[Supplied material — start]

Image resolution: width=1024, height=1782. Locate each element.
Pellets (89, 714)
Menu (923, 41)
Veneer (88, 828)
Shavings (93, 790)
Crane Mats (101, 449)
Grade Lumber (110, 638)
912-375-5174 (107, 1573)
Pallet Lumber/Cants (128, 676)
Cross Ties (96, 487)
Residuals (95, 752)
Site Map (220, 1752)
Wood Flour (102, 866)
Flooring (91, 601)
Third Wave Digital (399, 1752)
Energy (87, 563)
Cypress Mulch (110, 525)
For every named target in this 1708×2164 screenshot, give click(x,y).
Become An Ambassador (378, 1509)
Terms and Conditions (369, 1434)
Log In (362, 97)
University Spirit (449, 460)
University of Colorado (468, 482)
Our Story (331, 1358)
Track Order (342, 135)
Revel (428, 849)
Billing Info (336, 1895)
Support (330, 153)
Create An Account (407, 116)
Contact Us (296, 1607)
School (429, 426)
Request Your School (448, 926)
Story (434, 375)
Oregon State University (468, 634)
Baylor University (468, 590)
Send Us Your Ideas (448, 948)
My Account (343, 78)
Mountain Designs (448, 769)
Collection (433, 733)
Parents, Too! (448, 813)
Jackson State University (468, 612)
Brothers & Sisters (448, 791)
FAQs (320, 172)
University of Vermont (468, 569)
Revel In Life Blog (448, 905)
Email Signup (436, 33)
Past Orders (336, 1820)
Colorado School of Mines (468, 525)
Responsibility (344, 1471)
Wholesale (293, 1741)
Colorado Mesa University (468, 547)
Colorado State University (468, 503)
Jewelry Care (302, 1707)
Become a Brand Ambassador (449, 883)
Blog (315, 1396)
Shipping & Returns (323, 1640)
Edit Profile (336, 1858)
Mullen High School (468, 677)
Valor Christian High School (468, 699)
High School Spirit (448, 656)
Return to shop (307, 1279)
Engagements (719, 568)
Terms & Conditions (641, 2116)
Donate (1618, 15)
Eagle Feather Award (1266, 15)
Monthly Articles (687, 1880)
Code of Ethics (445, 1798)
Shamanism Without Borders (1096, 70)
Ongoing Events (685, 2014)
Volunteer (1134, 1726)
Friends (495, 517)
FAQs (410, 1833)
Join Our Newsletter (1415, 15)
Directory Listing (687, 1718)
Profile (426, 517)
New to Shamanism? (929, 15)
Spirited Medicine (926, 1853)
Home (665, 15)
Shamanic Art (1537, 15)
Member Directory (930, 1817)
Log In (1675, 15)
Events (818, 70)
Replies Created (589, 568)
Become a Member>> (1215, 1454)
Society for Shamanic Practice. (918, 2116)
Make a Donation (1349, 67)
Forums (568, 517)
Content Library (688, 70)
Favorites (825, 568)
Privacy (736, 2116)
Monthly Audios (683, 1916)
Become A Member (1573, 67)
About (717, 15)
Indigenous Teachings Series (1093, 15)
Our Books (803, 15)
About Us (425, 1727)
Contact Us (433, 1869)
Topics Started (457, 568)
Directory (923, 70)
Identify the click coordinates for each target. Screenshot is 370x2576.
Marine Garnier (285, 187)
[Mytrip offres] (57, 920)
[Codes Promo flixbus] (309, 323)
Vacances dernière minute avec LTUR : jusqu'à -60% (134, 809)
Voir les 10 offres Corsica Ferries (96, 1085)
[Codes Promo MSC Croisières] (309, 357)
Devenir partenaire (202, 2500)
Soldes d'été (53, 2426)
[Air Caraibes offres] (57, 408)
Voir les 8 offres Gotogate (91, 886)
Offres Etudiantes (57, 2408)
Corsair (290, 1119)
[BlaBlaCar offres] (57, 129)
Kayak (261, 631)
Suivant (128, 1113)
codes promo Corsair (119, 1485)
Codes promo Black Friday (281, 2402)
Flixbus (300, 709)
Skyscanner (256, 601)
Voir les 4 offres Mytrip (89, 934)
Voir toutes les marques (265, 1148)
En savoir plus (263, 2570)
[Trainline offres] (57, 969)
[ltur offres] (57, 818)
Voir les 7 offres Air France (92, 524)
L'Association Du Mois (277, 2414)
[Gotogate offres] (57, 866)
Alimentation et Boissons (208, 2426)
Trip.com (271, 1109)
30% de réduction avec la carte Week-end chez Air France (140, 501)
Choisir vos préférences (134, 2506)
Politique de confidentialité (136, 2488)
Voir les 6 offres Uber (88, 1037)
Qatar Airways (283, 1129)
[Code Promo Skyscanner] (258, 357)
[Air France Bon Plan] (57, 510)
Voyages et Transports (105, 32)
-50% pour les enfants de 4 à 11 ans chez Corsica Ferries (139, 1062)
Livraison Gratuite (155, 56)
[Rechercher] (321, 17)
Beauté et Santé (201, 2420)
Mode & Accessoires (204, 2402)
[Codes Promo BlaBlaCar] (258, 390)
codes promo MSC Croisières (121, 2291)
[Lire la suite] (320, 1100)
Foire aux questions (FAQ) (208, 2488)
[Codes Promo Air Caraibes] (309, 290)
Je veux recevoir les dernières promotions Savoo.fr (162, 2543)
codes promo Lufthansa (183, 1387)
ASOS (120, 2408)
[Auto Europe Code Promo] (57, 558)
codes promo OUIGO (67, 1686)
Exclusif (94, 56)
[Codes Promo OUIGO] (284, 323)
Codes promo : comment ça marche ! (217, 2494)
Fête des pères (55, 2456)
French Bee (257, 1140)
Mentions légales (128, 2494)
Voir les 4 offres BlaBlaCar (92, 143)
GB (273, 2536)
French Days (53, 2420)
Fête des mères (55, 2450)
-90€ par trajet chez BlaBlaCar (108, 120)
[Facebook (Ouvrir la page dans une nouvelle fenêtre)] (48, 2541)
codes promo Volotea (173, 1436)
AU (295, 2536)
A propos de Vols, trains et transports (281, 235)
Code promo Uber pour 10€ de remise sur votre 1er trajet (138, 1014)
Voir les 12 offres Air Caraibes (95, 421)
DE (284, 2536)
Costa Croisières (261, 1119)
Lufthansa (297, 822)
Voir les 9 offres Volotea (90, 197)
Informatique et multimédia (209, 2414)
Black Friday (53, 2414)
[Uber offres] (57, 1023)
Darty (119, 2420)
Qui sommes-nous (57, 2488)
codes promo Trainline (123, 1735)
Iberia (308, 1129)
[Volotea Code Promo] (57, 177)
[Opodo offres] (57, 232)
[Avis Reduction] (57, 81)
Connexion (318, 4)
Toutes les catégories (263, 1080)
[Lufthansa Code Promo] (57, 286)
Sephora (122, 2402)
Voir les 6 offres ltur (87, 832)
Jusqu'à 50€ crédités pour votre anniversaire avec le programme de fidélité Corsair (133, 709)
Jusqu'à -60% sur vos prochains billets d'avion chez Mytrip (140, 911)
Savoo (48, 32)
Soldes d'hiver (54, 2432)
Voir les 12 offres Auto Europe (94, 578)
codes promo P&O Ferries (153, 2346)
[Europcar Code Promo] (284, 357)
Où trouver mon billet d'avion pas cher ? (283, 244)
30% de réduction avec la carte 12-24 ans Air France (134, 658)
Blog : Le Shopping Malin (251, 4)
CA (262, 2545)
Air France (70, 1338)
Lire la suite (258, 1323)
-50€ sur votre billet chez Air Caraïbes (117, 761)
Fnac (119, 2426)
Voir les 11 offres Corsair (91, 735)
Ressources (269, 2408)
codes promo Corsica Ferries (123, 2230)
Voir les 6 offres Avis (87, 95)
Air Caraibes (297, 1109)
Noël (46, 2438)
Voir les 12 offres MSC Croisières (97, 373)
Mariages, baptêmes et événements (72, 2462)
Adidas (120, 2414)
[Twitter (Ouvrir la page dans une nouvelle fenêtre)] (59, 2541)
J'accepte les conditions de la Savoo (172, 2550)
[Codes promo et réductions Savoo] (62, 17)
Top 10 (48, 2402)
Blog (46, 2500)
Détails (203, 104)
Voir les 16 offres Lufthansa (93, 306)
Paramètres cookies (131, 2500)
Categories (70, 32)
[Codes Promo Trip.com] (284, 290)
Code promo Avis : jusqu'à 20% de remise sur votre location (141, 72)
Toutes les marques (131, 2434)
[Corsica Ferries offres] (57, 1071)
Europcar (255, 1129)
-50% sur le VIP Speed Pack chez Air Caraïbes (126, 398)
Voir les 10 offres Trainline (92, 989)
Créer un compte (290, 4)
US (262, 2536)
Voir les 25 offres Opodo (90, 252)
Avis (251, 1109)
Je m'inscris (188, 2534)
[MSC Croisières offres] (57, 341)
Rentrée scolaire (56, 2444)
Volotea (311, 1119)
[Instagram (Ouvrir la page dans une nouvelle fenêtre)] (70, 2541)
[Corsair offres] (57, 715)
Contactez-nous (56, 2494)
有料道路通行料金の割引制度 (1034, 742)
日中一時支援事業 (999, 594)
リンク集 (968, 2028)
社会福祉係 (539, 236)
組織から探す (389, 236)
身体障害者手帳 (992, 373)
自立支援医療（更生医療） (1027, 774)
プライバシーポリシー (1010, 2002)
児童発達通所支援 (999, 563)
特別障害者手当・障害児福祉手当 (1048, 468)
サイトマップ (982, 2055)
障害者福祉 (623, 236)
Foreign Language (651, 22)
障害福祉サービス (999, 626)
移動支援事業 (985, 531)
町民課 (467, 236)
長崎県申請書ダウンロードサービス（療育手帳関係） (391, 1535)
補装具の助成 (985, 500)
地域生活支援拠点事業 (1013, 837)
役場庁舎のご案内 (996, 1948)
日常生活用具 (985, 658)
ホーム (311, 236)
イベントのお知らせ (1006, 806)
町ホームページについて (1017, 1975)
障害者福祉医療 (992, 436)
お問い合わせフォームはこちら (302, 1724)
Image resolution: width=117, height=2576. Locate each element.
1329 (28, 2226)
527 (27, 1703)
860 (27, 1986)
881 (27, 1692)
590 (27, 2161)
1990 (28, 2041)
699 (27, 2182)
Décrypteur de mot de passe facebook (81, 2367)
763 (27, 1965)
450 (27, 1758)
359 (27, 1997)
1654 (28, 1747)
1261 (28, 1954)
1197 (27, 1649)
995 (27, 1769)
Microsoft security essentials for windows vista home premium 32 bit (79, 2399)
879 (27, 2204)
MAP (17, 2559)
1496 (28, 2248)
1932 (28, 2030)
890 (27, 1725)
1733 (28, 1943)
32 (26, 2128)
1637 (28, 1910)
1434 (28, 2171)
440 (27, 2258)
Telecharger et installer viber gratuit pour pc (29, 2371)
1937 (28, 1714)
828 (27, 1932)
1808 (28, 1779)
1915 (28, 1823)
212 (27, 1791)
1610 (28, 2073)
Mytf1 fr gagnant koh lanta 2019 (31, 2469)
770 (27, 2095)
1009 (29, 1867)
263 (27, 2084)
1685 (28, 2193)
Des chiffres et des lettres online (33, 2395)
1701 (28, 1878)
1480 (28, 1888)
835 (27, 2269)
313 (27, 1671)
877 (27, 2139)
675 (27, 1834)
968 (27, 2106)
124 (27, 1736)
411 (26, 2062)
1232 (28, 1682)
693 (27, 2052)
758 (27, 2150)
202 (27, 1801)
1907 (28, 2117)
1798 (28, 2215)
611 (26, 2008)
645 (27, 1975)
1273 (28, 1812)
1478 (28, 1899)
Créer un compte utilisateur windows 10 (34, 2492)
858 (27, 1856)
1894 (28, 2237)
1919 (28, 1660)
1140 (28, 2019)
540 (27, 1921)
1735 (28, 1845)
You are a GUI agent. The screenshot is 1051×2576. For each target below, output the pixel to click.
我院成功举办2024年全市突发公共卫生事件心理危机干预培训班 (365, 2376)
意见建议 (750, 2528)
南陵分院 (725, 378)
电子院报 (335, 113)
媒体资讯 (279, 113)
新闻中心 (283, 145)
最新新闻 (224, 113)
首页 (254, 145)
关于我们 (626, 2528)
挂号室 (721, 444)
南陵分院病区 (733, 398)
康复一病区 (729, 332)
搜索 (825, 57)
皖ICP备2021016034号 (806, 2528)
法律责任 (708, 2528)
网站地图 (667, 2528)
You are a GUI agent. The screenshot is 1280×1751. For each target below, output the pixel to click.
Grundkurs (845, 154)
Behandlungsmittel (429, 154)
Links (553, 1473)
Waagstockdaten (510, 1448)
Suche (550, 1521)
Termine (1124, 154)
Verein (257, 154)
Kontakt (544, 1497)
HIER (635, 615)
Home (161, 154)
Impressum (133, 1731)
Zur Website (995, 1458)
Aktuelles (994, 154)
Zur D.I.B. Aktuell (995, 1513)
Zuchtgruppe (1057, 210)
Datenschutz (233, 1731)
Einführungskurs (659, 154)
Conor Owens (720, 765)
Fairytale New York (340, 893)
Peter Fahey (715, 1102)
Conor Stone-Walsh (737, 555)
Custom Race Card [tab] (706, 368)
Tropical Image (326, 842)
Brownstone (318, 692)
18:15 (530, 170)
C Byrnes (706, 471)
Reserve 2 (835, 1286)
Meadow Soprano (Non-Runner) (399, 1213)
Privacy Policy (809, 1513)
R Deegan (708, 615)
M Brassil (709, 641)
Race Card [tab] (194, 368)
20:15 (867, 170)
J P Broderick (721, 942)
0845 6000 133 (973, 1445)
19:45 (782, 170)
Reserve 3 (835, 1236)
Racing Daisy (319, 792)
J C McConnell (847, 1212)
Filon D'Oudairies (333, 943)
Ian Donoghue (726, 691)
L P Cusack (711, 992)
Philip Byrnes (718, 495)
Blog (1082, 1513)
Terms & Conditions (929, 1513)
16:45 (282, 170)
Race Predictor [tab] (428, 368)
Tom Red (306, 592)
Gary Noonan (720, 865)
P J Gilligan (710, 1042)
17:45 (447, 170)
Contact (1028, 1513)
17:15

[Supplied material — finish]

* Assignment
Set down, from the entries above, exactly the lines from the one with "Beauté et Santé (201, 2420)" up to and including the one with "Costa Croisières (261, 1119)", and no other lines.

* Exercise solution
Beauté et Santé (201, 2420)
Mode & Accessoires (204, 2402)
[Codes Promo BlaBlaCar] (258, 390)
codes promo MSC Croisières (121, 2291)
[Lire la suite] (320, 1100)
Foire aux questions (FAQ) (208, 2488)
[Codes Promo Air Caraibes] (309, 290)
Je veux recevoir les dernières promotions Savoo.fr (162, 2543)
codes promo Lufthansa (183, 1387)
ASOS (120, 2408)
[Auto Europe Code Promo] (57, 558)
codes promo OUIGO (67, 1686)
Exclusif (94, 56)
[Codes Promo OUIGO] (284, 323)
Codes promo : comment ça marche ! (217, 2494)
Fête des pères (55, 2456)
French Bee (257, 1140)
Mentions légales (128, 2494)
Voir les 4 offres BlaBlaCar (92, 143)
GB (273, 2536)
French Days (53, 2420)
Fête des mères (55, 2450)
-90€ par trajet chez BlaBlaCar (108, 120)
[Facebook (Ouvrir la page dans une nouvelle fenêtre)] (48, 2541)
codes promo Volotea (173, 1436)
AU (295, 2536)
A propos de Vols, trains et transports (281, 235)
Code promo Uber pour 10€ de remise sur votre 1er trajet (138, 1014)
Voir les 12 offres Air Caraibes (95, 421)
DE (284, 2536)
Costa Croisières (261, 1119)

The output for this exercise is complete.